‘Great Kid, Athlete’ Dies After High School Football Game
ALTO, TEXAS — Mourners gathered on the track that rings the Alto High School Yellowjackets’ football field in Texas Saturday, Oct. 17. They held hands and prayed in remembrance of junior Cam’ron Matthews, who died after a game under the Friday night lights the day before, marking the sixth U.S. high school football player to die this season.
It was not clear from local media reports what exactly happened, but several CNN affiliates reported that the 6-foot junior told his teammates during a huddle that he felt dizzy shortly before halftime.
He then collapsed and a helicopter transported him to a Tyler hospital.
Neither the Cherokee County Sheriff’s Office nor the nearest coroner, in Dallas County, had Matthews’ cause of death Sunday. The Dallas County coroner said it would forward its autopsy results to Cherokee County, where Alto is located.

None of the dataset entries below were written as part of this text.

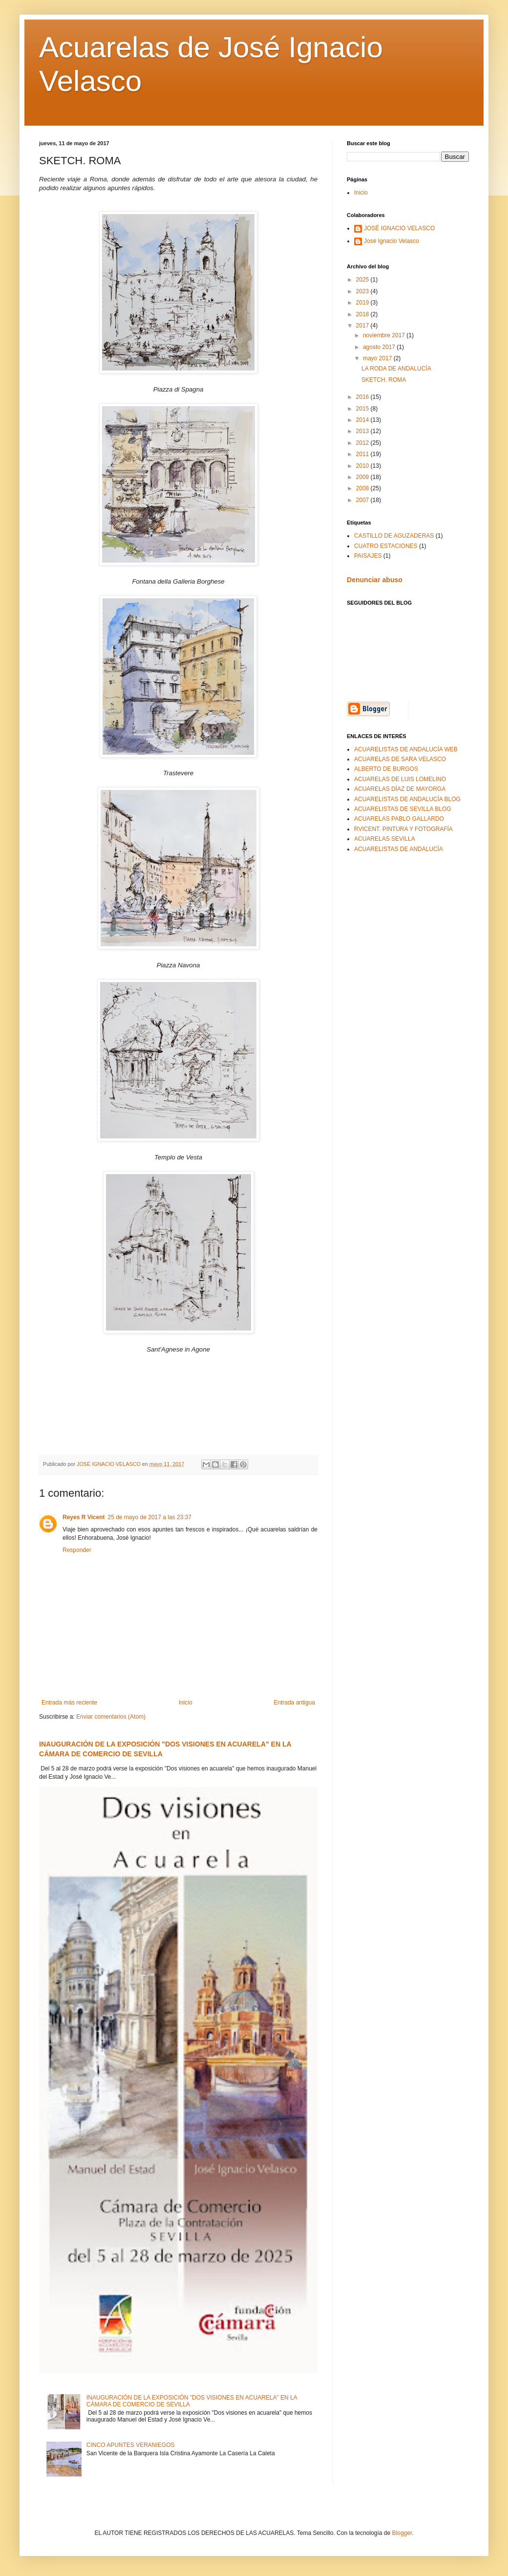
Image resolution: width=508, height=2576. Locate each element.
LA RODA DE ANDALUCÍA (396, 368)
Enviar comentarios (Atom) (111, 1716)
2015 (363, 408)
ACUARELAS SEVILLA (384, 838)
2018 (363, 314)
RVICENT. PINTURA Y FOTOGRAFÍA (403, 829)
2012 (363, 442)
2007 (363, 500)
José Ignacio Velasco (391, 241)
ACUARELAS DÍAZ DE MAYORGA (399, 789)
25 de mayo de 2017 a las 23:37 (149, 1517)
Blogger (402, 2533)
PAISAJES (367, 555)
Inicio (185, 1702)
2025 (363, 279)
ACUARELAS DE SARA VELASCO (400, 759)
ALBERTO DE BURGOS (386, 768)
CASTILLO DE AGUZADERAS (394, 535)
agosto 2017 (380, 347)
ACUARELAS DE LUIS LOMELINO (400, 779)
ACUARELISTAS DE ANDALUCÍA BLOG (407, 799)
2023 (363, 291)
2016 (363, 396)
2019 (363, 302)
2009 (363, 477)
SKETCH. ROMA (383, 379)
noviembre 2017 (384, 335)
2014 (363, 419)
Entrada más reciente (69, 1702)
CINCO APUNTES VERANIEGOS (130, 2445)
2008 (363, 488)
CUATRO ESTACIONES (386, 546)
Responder (77, 1550)
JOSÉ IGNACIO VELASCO (399, 228)
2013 (363, 431)
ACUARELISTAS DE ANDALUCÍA (398, 849)
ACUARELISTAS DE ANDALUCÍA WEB (406, 749)
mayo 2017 (378, 358)
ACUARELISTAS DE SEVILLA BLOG (402, 809)
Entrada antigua (294, 1702)
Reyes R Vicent (84, 1517)
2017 (363, 325)
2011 (363, 454)
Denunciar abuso (374, 580)
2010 (363, 465)
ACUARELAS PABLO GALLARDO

In 2014, five of the country’s 1.1 million high school football players died of causes directly related to the sport, such as head and spine injuries, according to a survey by the National Center for Catastrophic Sports Injury Research at the University of North Carolina.
The past decade has seen an average of three fatalities each year directly attributable to high school football, the survey said. In 2013, there were eight deaths directly linked to high school football. Between 2005 and 2014, the deaths of 92 other high school football players were indirectly related to the sport.
The reason for the high number of high school football fatalities compared with college and the pros comes down to numbers.
There are about 1.1 million high school football players in the nation, compared with about 100,000 in the NFL, college, junior college, arena football and semiprofessional level, the NCCSIR survey found.
High school football players suffer three times as many catastrophic injuries — deaths, permanent disability, neck fractures and head injuries — as college players, according to a 2007 study in the American Journal of Sports Medicine.
In addition, the skill level of many younger athletes leaves them more susceptible to serious injuries.
Making matters worse, nearly 70 percent of high school athletes with concussions played despite their symptoms and 40 percent reported that their coaches didn’t know of the injury, according to a 2014 study in the American Journal of Sports Medicine.
The risk of serious injuries and death at the high school level is exacerbated by the shortage of full-time athletic trainers at practice and games — due largely to costs. A study this year in the Journal of Athletic Training said only 37 percent of the nation’s public high schools have full-time athletic trainers.
“Nearly all of the causes of death in sport are influenced by the care in the first five to seven minutes,” said one of the study’s authors, Douglas Casa, a professor of kinesiology at the University of Connecticut.